Family: Sparassidae. Class: Arachnidia. I totally appreciate that Huntsman spiders, although venomous, are not life threatening to man, and in fact are quite beneficial as they predate on insects, and other pests (In fact here is a video of a large huntsman spider dragging a mouse up a wall. You are welcome).

I have no desire to kill them unnecessarily.

I should have sucked it up, braced my sphincter, and gently encouraged the Huntsman to climb on to my palm, quietly walk it outside and release it into the night.
Thats what Bear Grylls would do. Thats what this little girl would do.

But like I said. Kryptonite.

Besides, Huntsman spiders have this grasp reflex that can make them clamp their spidery legs onto you making them difficult to dislodge. Or very occasionally they can deliver a painful bite. Or worse case scenario, they could shoot up under your arm, into your tee-shirt and then God knows where from there, causing instantaneous arachno-tachycardic cardiac arrest.

“Ian! Will you get down off that cabinet and come over here and give me a hand for cripes sakes?”

Im not sure where I went…. but Kelly had gone to the kitchen and retrieved some spider dispatching pesticide from somewhere under the sink. Or perhaps she had driven down to the local supermarket and brought it and driven back again. It’s difficult to say.

Kelly is also an ex-emergency department nurse. She knows how to get shit done in an emergency. I have no doubt she would not have hesitated to squish the spider with a shoe (probably one of mine) only its size would have resulted in a nasty smear of wall pizza to clean up afterwards.

Instead she was on scene with a five second spray of cholinesterase inhibiting nastiness from a large can that looked more like a fire extinguisher.

The Huntsman that had up until now been minding his own business with a zen like stillness suddenly became a flailing scamper of angry berserk.

Up the wall. Across the wall. And then it suddenly leapt out at me like some grey-black ninja throwing star.
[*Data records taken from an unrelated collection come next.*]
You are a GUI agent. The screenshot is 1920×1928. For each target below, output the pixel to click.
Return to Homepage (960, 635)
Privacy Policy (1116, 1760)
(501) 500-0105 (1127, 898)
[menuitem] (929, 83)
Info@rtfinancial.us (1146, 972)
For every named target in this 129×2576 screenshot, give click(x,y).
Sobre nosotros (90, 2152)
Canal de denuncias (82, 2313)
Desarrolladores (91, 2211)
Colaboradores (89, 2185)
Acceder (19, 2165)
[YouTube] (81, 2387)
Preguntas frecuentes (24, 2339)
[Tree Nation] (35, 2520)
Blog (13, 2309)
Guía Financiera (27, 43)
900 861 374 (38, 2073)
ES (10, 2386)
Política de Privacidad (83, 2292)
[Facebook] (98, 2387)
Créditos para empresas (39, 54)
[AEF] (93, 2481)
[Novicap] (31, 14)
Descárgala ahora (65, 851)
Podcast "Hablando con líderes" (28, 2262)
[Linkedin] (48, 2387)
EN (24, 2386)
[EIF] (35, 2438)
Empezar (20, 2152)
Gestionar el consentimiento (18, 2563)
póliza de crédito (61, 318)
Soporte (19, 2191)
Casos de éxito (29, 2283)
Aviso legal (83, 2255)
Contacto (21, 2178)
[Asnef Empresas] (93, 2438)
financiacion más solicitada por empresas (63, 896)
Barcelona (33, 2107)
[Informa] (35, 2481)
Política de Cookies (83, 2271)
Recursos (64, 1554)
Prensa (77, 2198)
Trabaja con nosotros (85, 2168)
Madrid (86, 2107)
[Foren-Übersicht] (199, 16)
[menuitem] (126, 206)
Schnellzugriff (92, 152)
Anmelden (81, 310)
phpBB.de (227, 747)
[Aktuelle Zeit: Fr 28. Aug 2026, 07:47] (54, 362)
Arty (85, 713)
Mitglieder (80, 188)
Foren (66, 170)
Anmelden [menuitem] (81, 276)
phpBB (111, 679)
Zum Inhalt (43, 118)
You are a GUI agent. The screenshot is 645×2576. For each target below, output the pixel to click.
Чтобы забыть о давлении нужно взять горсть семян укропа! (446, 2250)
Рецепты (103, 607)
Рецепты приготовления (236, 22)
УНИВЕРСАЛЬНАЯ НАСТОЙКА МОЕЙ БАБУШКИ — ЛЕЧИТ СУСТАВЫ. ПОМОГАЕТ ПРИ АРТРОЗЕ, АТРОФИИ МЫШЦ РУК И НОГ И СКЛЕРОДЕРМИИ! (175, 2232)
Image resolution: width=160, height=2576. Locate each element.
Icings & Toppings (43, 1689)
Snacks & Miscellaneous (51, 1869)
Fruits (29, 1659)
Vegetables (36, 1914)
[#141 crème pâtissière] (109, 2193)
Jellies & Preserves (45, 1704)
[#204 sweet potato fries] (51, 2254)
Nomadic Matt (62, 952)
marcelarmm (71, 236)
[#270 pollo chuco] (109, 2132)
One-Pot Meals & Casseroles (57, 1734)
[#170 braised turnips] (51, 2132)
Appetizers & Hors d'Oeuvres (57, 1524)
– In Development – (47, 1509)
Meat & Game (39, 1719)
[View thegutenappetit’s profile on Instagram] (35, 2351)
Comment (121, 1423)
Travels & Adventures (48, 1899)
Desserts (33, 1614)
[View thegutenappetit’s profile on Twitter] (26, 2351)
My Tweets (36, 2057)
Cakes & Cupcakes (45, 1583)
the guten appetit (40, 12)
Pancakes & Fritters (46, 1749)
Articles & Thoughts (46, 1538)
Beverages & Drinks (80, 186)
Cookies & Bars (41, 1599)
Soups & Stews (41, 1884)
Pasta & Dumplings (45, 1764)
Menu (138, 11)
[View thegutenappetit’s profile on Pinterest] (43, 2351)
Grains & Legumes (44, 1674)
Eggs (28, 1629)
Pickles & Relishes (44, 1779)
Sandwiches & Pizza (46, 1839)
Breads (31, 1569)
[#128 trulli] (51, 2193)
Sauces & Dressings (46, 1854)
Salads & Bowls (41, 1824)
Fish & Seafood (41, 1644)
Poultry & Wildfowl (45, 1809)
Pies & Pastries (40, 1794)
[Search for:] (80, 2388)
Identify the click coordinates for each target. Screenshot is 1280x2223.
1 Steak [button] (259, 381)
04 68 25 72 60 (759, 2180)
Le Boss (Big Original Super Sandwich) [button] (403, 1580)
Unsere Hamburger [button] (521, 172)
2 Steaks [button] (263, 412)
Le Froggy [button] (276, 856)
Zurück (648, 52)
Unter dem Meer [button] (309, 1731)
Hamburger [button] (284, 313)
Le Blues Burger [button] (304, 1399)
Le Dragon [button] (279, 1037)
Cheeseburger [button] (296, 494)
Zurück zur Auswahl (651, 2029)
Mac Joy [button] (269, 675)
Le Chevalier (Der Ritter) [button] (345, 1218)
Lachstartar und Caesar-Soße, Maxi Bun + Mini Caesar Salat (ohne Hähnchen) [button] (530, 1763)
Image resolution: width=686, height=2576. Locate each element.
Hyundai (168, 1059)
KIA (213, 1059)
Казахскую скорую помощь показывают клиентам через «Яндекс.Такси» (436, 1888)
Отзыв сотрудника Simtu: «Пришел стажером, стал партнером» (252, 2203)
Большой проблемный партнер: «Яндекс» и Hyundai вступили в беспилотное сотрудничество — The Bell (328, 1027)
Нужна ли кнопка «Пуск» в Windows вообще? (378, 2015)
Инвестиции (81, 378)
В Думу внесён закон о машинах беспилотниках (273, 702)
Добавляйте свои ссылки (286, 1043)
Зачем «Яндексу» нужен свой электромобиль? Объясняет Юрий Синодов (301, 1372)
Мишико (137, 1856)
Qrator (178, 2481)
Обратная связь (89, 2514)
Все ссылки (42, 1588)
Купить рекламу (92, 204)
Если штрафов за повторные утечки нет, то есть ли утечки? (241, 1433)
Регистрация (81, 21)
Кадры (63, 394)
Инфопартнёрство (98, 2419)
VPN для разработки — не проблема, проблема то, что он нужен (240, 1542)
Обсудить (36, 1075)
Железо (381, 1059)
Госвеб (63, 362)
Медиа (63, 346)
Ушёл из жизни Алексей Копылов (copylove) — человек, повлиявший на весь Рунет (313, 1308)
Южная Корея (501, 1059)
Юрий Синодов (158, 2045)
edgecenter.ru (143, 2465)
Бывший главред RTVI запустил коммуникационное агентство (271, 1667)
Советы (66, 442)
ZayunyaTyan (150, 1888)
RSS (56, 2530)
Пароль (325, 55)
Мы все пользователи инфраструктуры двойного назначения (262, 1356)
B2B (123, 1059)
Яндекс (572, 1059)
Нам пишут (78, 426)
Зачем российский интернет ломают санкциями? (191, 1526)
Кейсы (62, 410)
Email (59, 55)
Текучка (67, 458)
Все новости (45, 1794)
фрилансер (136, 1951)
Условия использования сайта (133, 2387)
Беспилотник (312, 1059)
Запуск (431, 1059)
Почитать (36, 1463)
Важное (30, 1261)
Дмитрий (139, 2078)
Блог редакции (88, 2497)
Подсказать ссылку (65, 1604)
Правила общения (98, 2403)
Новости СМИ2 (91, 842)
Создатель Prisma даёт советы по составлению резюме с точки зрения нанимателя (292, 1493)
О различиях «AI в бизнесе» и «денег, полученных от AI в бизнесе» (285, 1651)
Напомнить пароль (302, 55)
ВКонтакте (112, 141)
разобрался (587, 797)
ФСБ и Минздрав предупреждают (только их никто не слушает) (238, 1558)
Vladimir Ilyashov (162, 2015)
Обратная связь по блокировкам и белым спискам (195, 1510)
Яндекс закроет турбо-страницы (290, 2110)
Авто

I have absolutely no doubt that it was trying to get up my arm and into my tee-shirt. I felt the beginnings of cardiac arrest.

But it fell short. Landing on the carpet. And then it scurried under the couch.

Over the next hour we searched for it. Down on our hands and knees with a torch so we could peer underneath the couch. Kelly bravely looked down behind it.
There was no body. Nothing.

At one point Kelly thought she could see some legs hanging down. But I couldn’t see a thing from my binoculars.
One thing for sure, even though Juno was totally up for it, there was absolutely no way that Kelly or I were going to turn the lights back down, snuggle up and resume the Nordic Noir drama.

So I settled back into the only rational, reasonable alternative. I sat in the far end of the dining room with all the lights on, opened my laptop and put the couch up for sale on eBay.

One response to “Nordic Noir.”

  1. Brilliant! I held my breath all the while until you logged on to eBay.
    We had one in our pre-op area on Friday. Our ultra calm Fijian ward clerk caught it in a kidney dish and took it outside to a nearby plane tree. Phew. No creature was harmed. No screaming. Patients completely unaware.
    And no, she does not want to move to Canberra.